A Guide to Growing Cucumbers
Cucumbers originated in southern India and subsequently spread throughout the ancient Mediterranean world. True to their origins, heat is the secret to growing cucumbers.
Prepare your garden
Choose a sunny location that gets a minimum of 6 to 8 hours of sun each day and that has light well-drained soil. Cucumbers don't like wet feet! If you have clay soil, you should add sand or peat moss mixed with organic matter to improve the drainage.
To prepare your soil, add a layer of compost or aged manure to a depth of at least two inches and work it into the soil thoroughly. After planting, you can side-dress your plants with the same compost or aged manure or use commercial fertilizer in liquid or granular form. Try not to over-fertilize your plants as this will result in fruit which is stunted.
Use a trellis
Cucumbers grow on long vines which can take up a lot of space in your garden. To save space, or if you have a small garden, grow your cucumbers on trellises. The vines climb using tendrils so your trellis should be made of materials thin enough for the tendrils to grasp. Install your trellises before putting out your plants to avoid damaging the vines.
Growing cucumbers on trellises makes it easier to harvest the fruit. It also results in healthier plants because they are not laying on the ground where they can more easily pick up diseases and insects.
Starting your seeds
Cucumbers are easily grown from seed. You can start your seeds indoors or direct sow them in your garden after the soil warms in the spring. Because they are tropical plants, they are sensitive to cold temperatures.
Start your cucumber seeds indoors two weeks before your last frost date. The best germination is achieved when you use a heat mat that can warm your seeds to 70°F. Wait until at least two weeks after your last frost date to plant your seedlings in your garden.
To direct sow your seeds in your prepared garden bed, wait at least two weeks after your last frost date. Plant your seeds two inches deep. Begin regular watering as soon as your seedlings have emerged. Water consistently to avoid bitter tasting fruit. To judge when your seedlings need to be watered, stick your finger in the soil. If it is dry up to the first knuckle on your finger, it is time to water. Adding mulch to your garden will keep the soil moist and discourage weeds.
You can do a second sowing of seeds a month after the first sowing. The warmer weather will encourage your cucumbers to grow and mature quickly. The fruit could be ready to harvest as soon as six weeks later.
Harvesting your cucumbers
Don't be upset if the first flowers on your vines fall off. Cucumbers have male and female flowers. The first flowers are all male. The female flowers will begin to appear within a week or two. It's easy to tell the male and female flowers apart. The female flowers have a swelling at the base of the flower that is the beginning of a cucumber!

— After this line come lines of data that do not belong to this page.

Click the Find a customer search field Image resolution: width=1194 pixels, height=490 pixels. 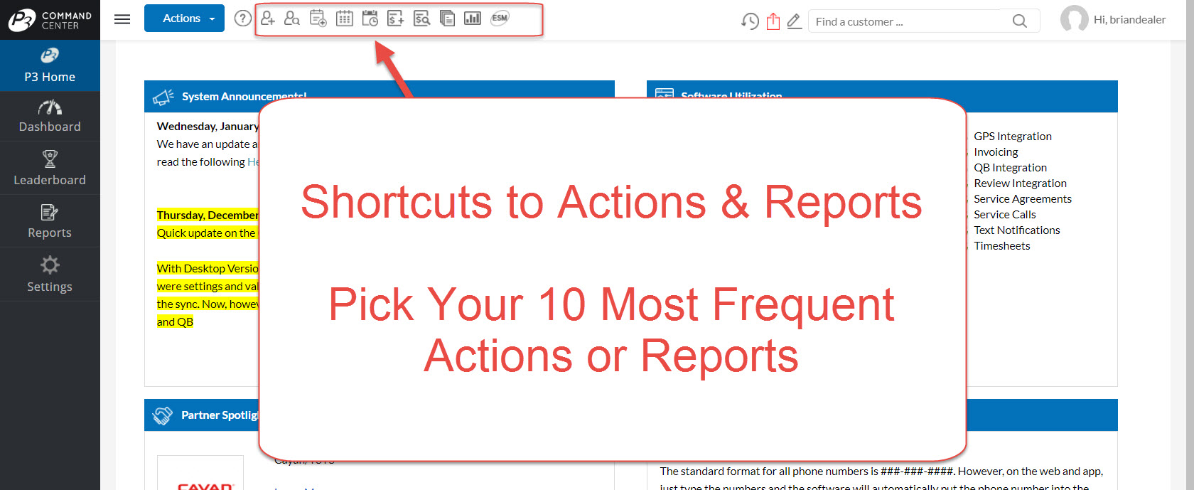coord(910,21)
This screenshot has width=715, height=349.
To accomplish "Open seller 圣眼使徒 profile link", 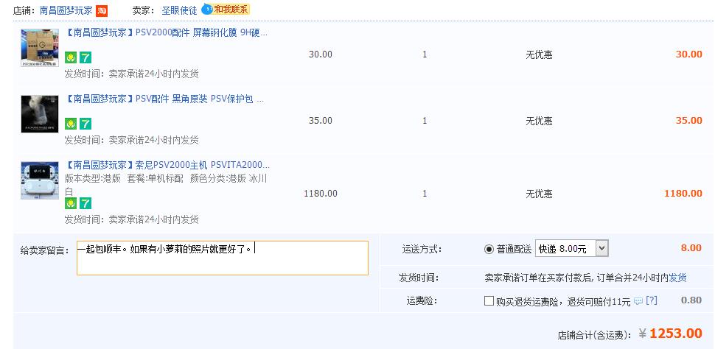I will click(x=179, y=10).
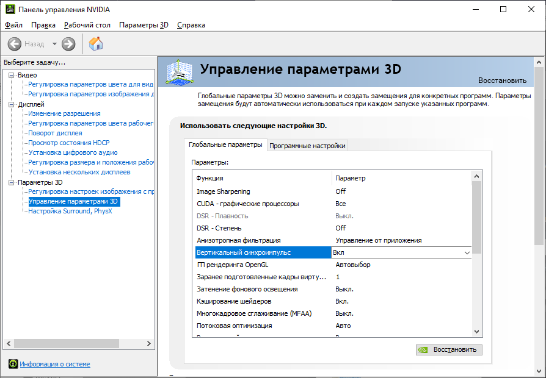Open the Back history dropdown arrow
This screenshot has width=546, height=378.
(x=54, y=44)
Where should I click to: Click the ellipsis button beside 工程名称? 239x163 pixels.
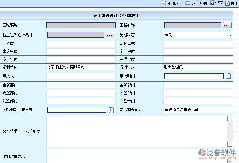pyautogui.click(x=227, y=25)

We eat cucumbers while they are still green and immature before they ripen to yellow. When the fruit turns yellow, it is no longer edible.
Harvest should be done by size. Pickling cucumbers should be harvested when they are 2 inches for sweet or gherkin pickles or 4 to 6 inches for dill pickles. Slicing cucumbers should be harvested when they are 6 to 8 inches long.
Pulling the fruit from the vines could damage the vines and/or the fruit. Use a sharp knife, scissors or small clippers to cut the cucumbers from the vines leaving a small stub on the fruit. Cucumbers are mainly water so you should wrap them in plastic wrap immediately after harvesting to keep them fresh and hydrated. Storing your cucumbers in the refrigerator wrapped in plastic will keep them fresh up to ten days but it is best to eat or pickle them as soon after harvesting as possible. Harvest regularly, every few days, to encourage the vines to continue to produce fruit.
Cucumbers are easy to grow as long as they have lots of sunshine and lots of heat. Plant different varieties so that you will have plenty to eat and pickle.